I didn’t get invited back. Nor did I get asked over by anyone else after that. Nobody wanted to hang with the kid who could talk to dead people. Apparently, that shit was only cool when you used a board game to do it.
Cool or not, I couldn’t change who I was or what I experienced. And neither could my sister. Although she tried. Hard. Insisting for years she’d been born normal. But normal is relative, and I’ve seen her do things, know things, no one would claim was normal.
Never the less, she intentionally lives her life in denial of her gifts, while I’ve always taken the opposite route and embraced them. And I’ve never been sorry. Until today.
***
“How?” My breathing has gone from one extreme to the other and where I was gasping for air a little while ago, I’m taking slow and shallow breaths now. I feel like parts of my body are shutting down. I can’t feel anything below my knees and the numbing sensation seems to be spreading. Everything happening inside my head feels like it’s happening to someone else. Like I’m reading someone else’s mind. Hearing someone else’s thoughts. It’s like an outer body experience, I’m completely disconnected.

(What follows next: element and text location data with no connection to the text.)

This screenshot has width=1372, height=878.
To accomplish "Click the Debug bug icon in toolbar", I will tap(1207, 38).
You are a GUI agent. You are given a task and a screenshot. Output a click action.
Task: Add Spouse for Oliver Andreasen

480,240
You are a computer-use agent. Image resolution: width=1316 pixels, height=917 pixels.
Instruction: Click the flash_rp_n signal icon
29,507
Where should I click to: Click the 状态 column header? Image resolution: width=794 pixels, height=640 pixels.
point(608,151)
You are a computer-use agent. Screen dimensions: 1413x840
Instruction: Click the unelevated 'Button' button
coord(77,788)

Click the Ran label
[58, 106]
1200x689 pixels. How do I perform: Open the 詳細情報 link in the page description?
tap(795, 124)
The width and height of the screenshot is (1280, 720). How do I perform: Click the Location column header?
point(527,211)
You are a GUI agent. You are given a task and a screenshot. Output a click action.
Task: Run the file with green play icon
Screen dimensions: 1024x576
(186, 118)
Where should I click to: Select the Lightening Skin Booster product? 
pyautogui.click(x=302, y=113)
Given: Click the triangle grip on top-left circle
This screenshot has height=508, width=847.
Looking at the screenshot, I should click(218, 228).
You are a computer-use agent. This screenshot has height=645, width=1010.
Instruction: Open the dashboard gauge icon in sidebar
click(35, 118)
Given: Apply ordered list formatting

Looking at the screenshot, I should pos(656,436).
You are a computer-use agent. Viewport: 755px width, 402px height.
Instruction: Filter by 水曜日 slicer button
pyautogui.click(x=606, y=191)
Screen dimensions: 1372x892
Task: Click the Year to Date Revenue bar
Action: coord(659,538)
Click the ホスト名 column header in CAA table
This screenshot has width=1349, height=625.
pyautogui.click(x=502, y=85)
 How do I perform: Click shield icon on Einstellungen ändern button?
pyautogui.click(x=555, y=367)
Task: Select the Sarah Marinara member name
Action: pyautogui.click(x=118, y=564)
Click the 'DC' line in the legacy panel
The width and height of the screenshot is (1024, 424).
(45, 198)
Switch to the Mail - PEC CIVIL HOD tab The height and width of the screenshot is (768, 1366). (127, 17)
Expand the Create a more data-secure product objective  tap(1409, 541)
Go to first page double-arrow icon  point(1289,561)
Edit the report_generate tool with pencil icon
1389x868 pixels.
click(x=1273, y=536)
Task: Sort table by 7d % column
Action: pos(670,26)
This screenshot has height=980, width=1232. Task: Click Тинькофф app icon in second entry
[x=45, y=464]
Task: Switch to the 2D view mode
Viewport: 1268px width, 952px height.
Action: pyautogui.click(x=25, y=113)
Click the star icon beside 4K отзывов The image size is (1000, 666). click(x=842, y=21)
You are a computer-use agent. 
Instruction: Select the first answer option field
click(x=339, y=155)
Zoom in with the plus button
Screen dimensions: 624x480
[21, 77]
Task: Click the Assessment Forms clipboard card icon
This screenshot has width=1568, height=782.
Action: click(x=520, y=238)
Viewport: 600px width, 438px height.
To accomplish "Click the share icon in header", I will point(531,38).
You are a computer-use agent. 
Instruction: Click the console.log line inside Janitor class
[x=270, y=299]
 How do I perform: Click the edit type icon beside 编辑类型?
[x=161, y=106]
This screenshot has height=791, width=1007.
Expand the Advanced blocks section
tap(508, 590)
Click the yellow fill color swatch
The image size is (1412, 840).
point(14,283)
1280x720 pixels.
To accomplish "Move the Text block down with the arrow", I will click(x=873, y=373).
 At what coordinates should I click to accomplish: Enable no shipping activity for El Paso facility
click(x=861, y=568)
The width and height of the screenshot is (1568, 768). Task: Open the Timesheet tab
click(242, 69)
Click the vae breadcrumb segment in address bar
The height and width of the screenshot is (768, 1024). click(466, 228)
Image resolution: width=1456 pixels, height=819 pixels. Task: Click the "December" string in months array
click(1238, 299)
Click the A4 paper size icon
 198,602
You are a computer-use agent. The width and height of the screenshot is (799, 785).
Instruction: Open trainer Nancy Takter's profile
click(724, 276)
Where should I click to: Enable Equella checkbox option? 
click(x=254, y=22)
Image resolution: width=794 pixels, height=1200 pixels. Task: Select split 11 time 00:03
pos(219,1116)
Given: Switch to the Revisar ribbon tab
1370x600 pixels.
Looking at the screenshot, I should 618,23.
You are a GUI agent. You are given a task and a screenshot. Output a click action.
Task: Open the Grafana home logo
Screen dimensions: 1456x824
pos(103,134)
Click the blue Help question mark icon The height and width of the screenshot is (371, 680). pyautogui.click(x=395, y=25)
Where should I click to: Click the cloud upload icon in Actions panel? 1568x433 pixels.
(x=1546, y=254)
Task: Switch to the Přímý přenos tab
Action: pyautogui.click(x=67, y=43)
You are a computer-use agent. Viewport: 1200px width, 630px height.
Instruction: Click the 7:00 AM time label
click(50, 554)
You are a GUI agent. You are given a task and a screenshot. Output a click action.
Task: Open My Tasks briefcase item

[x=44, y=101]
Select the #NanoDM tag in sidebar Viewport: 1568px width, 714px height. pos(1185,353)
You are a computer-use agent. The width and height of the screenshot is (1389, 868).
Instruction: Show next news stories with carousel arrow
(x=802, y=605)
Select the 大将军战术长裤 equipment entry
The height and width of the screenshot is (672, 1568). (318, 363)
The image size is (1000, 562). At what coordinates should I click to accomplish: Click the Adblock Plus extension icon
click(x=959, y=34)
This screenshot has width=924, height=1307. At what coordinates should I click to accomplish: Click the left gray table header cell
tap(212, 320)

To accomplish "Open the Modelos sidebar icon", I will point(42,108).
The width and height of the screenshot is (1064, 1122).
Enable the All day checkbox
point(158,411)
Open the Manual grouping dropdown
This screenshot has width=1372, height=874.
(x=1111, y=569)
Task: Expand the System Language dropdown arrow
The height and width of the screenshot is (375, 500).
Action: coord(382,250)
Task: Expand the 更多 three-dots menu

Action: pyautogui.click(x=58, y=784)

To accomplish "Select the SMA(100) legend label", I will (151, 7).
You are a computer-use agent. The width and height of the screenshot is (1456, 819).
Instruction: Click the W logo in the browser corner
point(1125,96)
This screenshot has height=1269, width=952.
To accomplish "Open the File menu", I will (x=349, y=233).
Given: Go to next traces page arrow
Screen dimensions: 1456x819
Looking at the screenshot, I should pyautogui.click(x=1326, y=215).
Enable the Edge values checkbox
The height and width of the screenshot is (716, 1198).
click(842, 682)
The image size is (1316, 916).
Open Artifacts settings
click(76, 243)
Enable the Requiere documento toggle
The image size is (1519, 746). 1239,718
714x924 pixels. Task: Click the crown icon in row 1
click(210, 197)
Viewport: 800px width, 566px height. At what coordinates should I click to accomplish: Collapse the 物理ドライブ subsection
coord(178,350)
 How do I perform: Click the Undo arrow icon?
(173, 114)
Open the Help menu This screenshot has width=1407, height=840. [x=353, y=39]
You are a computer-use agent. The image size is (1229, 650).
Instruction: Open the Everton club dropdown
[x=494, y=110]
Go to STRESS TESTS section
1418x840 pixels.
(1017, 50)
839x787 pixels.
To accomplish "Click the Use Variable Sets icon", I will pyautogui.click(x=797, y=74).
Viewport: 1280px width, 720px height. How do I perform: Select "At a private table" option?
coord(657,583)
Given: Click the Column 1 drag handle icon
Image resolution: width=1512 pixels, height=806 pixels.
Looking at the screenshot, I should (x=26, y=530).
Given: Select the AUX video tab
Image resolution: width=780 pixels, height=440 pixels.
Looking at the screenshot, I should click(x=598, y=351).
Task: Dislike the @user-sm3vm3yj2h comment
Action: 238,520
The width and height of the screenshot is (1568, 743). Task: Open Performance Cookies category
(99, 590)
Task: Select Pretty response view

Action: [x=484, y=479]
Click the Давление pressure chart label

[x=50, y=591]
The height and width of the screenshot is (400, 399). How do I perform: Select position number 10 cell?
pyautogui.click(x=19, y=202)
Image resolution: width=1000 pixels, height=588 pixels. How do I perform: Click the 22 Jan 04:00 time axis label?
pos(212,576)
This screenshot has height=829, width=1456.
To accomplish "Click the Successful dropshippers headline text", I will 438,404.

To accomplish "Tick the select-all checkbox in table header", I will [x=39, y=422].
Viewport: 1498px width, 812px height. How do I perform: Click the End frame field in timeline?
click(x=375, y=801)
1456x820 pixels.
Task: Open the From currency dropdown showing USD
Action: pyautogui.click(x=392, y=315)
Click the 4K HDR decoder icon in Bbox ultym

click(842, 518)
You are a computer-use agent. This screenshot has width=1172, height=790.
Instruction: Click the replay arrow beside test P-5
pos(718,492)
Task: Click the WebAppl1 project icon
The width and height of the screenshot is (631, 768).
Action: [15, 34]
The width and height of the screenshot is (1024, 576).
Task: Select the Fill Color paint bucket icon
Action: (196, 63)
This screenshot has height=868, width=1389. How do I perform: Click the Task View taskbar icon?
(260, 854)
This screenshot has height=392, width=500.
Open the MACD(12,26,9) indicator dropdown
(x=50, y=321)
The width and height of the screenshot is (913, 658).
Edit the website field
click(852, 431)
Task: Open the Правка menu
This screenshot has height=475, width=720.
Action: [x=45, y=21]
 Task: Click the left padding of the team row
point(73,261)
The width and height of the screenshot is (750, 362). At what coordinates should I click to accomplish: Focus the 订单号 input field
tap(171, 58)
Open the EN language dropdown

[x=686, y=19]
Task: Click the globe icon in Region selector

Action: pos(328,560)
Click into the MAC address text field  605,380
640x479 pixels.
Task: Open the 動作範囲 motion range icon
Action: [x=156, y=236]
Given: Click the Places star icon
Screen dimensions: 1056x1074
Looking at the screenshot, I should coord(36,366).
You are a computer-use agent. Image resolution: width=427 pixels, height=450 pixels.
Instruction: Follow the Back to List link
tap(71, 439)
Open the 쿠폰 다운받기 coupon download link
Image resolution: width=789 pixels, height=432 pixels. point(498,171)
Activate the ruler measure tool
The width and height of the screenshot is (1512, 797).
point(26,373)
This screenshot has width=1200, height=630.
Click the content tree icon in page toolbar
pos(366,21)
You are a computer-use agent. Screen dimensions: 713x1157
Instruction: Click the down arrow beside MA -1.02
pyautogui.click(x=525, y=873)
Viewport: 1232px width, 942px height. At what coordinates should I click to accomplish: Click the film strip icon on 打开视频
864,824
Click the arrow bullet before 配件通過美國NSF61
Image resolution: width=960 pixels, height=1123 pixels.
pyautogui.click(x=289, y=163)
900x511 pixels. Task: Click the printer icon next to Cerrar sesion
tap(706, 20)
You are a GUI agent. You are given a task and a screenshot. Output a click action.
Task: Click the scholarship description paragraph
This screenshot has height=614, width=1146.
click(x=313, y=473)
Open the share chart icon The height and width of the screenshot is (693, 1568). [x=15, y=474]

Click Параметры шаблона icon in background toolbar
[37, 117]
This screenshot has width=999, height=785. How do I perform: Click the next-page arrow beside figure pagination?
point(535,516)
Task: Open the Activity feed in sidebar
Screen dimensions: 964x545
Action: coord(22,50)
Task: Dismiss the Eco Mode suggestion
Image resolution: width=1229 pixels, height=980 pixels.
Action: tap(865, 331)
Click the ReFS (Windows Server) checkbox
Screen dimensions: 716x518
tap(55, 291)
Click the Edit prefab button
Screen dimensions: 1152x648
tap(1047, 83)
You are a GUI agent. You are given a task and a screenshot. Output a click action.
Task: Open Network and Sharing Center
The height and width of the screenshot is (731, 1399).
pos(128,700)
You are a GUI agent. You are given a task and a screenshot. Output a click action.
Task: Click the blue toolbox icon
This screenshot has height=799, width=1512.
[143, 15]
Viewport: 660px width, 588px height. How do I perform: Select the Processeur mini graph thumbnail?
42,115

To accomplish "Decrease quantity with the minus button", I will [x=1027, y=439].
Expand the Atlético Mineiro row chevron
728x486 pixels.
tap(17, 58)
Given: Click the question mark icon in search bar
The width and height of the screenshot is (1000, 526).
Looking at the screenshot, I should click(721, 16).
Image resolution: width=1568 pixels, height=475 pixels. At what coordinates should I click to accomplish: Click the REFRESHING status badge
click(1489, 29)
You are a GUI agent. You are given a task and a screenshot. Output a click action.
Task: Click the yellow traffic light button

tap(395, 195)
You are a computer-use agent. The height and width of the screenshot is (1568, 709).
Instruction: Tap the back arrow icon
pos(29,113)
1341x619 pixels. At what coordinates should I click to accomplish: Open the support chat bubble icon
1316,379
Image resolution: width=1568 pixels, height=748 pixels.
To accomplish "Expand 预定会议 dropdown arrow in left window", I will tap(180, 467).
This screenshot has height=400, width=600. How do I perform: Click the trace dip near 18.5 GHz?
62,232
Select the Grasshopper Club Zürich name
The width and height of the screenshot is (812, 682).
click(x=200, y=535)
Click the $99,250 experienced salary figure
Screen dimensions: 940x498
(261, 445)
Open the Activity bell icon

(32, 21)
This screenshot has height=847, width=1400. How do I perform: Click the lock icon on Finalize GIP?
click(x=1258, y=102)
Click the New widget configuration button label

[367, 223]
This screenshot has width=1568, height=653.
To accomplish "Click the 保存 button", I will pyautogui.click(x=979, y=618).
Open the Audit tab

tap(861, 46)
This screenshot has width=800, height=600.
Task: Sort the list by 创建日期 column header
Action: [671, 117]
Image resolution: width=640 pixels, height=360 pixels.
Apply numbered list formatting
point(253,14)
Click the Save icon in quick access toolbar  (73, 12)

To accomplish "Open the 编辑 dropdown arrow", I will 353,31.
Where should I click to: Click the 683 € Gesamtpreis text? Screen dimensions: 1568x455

“It was just...too much. There was nothing anyone could have done. They brought me back for a minute, but I couldn’t stay. My body...it was just...too much.” He looks helpless. I can’t even imagine what this must be like for him. What this whole year has been like. He’s been in limbo this whole time. And suddenly it’s not about me anymore.
“Why didn’t you move on? You should have found your peace. You should have gone to the light, Carter.” I lift my hand toward his head. I know there’s no skin. No flesh. Nothing to touch. But his energy. It’s still there. And I can still feel it.
He smiles meekly. “I did. That’s how I found you again. You are my light, Es.”
A sob escapes me. I can’t do this. I can’t face this. “Why now? Why are you making me remember now?”
“Because it’s time, Es. I made a promise. And I’ve stayed to fulfill it. But I can’t stay forever, no matter how badly I want to. And you know that. It wouldn’t be fair. Not to you.” The quiet rumble of his voice is cut off by his own emotions.
“What if I don’t care? What if this is enough?” I know the answer. But I have to ask. A building desperation within me needs to find the loophole. The glitch between life and death where we can still be together. Where this doesn’t have to define us. Doesn’t have to change us. Doesn’t have to end us.
“It’s not.” But I’m not the wise one anymore. I’m not the one with the big picture perspective. He is. “I’ve been gone for a year already. An entire year I’ve let you go on believing that everything was okay. That nothing had changed. And I told myself it was the right thing, told myself that you needed to believe it. That you needed more time to get stronger. To heal and that you would see the truth for yourself when you were ready. But I was lying to myself the same way you were. Because I wasn’t ready either. I’m still not.”
“Neither am I.”
He holds his hands out to me, palms up and I lay mine on top of them. Not touching. Just feeling the warmth of where he used to be. “This year. It’s been a gift. The most amazing gift I’ve ever received. I got to stay with you. Was able to see for myself how you recovered. Watched you every day as your pregnancy progressed. I got to see our daughter be born and was able to spend these last months by her side. And the only reason I’ve had any of it, is because of you. Because of how much you’ve loved me. How deeply you’ve allowed me to love you.”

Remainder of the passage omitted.